§ **Exercise material**:
···

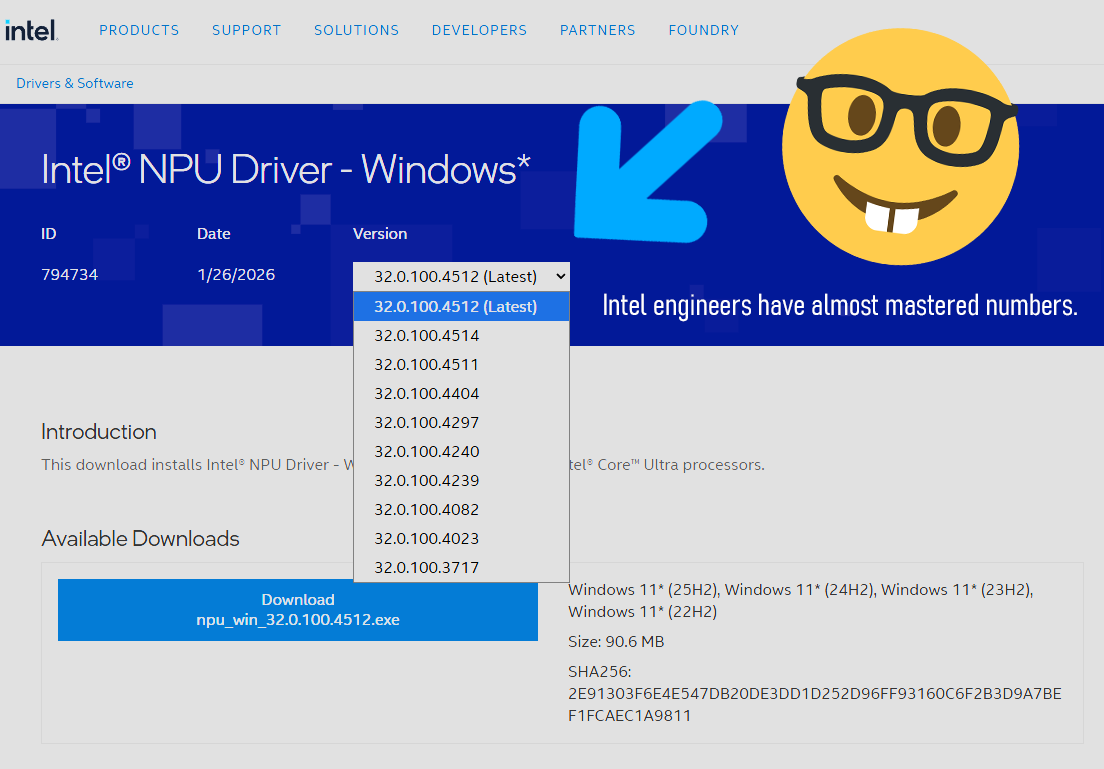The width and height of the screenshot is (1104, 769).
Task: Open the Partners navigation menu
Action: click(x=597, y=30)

···

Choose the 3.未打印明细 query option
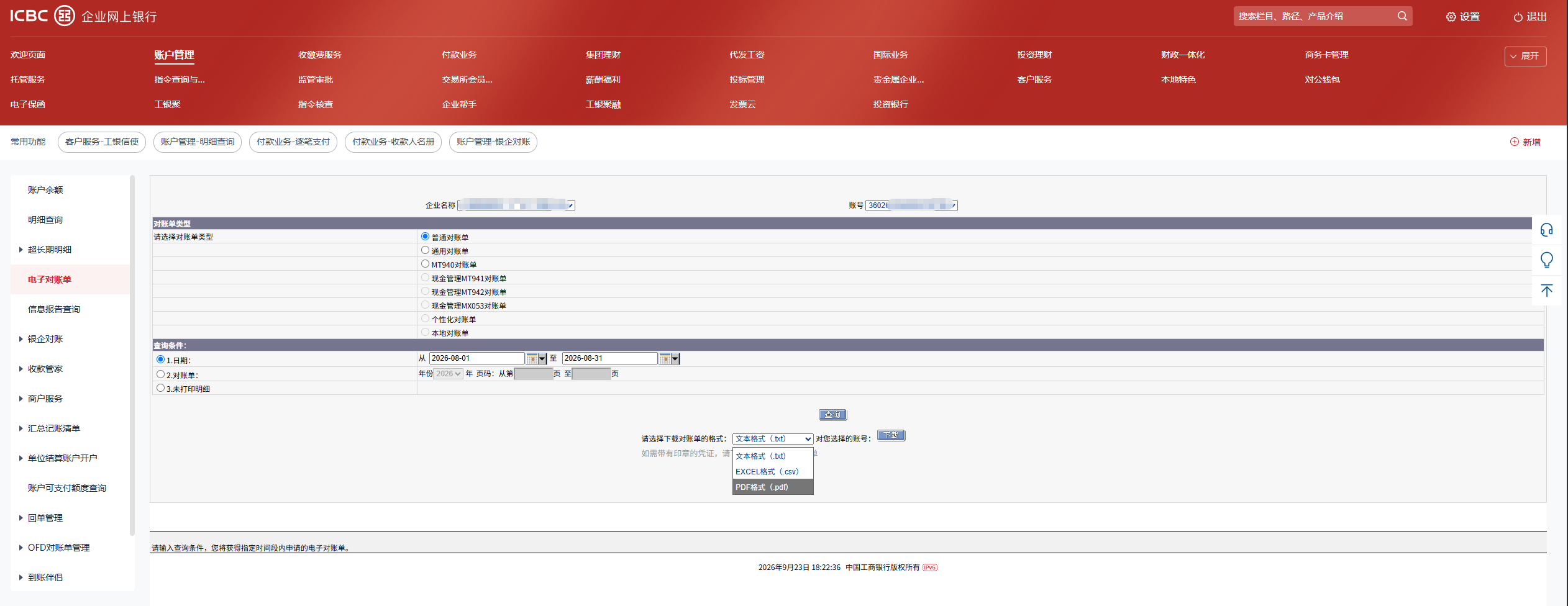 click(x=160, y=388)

···

§ **Written task**:
Reproduce the listing from the line containing "The width and" through the line containing "Action: click(x=597, y=30)", inclusive, omitting the pictures.

§ **The solution**:
The width and height of the screenshot is (1104, 769).
Task: Open the Partners navigation menu
Action: click(x=597, y=30)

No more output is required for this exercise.